In one embodiment, in step S10, the spraying amount of the resin binder is 0.8 to 1.0Kg/m2(ii) a In step S10, the quartz sand is used in an amount of 1.8 to 2.0Kg/m2(ii) a To form a reinforcing layer 12 having a certain wear resistance.
In one embodiment, in step S20, the spraying amount of the resin binder is 0.3 to 0.5Kg/m2So that the road surface after maintenance is smooth.
In one embodiment, step S10 further includes the step of forming several layers of reinforcement layers 12 arranged in a sequential stack:
s101, after the outermost reinforcing layer 12 on the surface of the epoxy asphalt concrete pavement layer is in a solid state, spraying resin cement on the surface of the reinforcing layer 12, and uniformly spreading quartz sand on the surface of the sprayed resin cement to form a new outermost reinforcing layer 12 on the surface of the epoxy asphalt concrete pavement layer;
s102, repeating the step S101 to form a plurality of enhancement layers 12 which are sequentially stacked.
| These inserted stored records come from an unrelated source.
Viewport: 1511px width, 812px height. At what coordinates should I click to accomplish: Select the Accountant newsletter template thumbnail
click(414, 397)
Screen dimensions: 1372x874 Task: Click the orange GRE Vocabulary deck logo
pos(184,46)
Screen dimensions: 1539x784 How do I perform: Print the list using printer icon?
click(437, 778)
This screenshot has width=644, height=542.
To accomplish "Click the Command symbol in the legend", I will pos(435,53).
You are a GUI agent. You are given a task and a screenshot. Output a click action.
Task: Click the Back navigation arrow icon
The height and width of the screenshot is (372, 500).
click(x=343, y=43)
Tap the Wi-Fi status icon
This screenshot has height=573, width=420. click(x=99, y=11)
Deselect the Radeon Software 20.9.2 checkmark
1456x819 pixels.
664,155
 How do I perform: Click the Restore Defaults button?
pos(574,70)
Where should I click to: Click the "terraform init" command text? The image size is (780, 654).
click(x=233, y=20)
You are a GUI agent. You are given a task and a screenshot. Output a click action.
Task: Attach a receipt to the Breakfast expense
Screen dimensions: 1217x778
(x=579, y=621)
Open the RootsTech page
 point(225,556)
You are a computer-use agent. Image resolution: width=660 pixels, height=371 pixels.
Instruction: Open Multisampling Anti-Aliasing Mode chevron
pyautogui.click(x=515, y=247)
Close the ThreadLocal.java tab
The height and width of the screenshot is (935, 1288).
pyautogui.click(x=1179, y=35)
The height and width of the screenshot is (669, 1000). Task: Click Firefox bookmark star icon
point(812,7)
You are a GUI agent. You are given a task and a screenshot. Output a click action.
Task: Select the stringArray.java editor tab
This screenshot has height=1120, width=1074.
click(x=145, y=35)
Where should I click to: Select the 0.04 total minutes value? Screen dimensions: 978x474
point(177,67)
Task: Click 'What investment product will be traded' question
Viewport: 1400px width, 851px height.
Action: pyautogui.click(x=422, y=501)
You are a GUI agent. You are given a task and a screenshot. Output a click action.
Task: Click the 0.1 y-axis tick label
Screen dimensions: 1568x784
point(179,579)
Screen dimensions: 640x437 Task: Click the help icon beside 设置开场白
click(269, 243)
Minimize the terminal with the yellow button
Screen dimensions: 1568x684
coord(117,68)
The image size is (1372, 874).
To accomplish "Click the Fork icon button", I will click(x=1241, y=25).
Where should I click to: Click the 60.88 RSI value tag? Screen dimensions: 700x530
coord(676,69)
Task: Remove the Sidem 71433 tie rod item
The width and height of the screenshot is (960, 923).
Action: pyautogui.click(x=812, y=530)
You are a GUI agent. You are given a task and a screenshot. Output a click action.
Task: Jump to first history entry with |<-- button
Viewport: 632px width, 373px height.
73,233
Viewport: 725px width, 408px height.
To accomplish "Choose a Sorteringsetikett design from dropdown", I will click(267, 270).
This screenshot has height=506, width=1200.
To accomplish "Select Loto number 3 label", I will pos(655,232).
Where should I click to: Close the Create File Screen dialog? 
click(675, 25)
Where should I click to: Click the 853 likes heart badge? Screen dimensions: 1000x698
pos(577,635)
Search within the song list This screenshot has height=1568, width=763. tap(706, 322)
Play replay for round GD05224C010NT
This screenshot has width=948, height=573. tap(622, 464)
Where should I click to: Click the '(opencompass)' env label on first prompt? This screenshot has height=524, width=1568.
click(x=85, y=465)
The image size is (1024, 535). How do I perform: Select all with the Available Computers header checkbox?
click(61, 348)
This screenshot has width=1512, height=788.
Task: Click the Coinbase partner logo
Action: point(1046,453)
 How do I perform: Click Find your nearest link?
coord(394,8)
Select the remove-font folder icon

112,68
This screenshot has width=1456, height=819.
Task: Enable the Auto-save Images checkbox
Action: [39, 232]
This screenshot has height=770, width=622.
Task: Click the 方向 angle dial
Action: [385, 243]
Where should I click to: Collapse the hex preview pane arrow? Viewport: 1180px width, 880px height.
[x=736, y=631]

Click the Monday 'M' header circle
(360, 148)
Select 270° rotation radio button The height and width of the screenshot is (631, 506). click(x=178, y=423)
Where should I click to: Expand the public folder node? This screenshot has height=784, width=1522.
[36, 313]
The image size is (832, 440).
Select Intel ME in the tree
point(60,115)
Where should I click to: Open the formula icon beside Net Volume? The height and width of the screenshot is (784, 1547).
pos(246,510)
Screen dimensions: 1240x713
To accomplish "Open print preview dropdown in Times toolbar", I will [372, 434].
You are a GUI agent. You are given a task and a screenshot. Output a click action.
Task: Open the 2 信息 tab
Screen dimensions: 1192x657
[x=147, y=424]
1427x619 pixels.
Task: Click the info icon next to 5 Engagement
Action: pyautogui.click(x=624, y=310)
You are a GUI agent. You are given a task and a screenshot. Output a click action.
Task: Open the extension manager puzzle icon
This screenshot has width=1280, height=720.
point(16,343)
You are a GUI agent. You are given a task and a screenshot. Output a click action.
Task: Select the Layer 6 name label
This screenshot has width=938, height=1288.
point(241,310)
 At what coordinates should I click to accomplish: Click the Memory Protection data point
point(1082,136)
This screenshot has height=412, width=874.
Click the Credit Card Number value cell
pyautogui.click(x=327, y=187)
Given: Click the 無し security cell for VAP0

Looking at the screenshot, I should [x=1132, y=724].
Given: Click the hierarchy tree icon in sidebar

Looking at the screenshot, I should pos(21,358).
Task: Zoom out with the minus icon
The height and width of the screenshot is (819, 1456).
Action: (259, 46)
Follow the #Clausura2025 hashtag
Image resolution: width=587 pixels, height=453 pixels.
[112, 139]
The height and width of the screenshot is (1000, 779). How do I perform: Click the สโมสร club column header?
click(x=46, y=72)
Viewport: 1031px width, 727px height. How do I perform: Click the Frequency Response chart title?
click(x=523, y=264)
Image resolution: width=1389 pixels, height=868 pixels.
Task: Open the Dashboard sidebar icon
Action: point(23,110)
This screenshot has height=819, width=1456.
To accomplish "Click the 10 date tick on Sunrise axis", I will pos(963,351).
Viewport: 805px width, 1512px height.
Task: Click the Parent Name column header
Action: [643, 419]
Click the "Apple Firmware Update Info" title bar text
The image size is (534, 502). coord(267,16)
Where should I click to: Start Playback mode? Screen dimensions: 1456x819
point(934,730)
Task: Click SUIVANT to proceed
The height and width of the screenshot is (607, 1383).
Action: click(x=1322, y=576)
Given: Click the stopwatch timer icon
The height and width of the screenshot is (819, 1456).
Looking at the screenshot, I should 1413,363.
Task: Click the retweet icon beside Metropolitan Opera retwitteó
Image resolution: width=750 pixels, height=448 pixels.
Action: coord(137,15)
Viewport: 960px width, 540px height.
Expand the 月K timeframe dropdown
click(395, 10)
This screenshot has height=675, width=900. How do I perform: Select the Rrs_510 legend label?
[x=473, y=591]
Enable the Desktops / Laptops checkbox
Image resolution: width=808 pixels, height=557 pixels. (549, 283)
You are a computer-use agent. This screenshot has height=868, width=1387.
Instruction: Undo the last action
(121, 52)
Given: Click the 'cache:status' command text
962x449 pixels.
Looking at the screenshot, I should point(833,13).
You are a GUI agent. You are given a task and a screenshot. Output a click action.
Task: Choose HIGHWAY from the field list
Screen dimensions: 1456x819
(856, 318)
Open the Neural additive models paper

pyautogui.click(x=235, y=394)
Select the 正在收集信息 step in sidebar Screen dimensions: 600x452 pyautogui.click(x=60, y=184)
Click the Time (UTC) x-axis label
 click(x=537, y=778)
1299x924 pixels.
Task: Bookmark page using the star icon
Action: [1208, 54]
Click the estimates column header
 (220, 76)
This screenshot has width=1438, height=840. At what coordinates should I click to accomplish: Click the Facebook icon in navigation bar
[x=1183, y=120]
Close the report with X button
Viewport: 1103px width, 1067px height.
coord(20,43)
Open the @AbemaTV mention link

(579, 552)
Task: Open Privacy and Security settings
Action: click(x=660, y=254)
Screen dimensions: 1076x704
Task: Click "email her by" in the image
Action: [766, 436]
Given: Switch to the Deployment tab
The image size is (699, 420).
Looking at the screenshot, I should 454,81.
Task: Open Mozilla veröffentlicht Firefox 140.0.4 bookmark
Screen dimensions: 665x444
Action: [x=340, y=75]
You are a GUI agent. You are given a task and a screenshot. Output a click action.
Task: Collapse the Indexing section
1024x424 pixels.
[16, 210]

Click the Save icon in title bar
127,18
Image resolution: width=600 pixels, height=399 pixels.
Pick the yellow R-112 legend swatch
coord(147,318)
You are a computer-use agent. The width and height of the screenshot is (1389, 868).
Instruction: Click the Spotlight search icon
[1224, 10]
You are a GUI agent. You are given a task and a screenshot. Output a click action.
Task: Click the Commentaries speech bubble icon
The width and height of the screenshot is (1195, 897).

In one embodiment, the method further comprises the steps of preparing the resin layer 11:
s11, weighing the epoxy resin, the reactive diluent, the toughening agent, the antioxidant and the accelerator according to the parts by weight, stirring for 5-15 min, and uniformly mixing to obtain a component A mixture;
s12, weighing the curing agent and the ultraviolet absorbent according to the parts by weight, stirring for 5-10 min, and uniformly mixing to obtain a component B mixture;
and S13, uniformly mixing the component A and the component B according to the weight ratio, stirring for 10-30 min, and curing to form the resin layer 11.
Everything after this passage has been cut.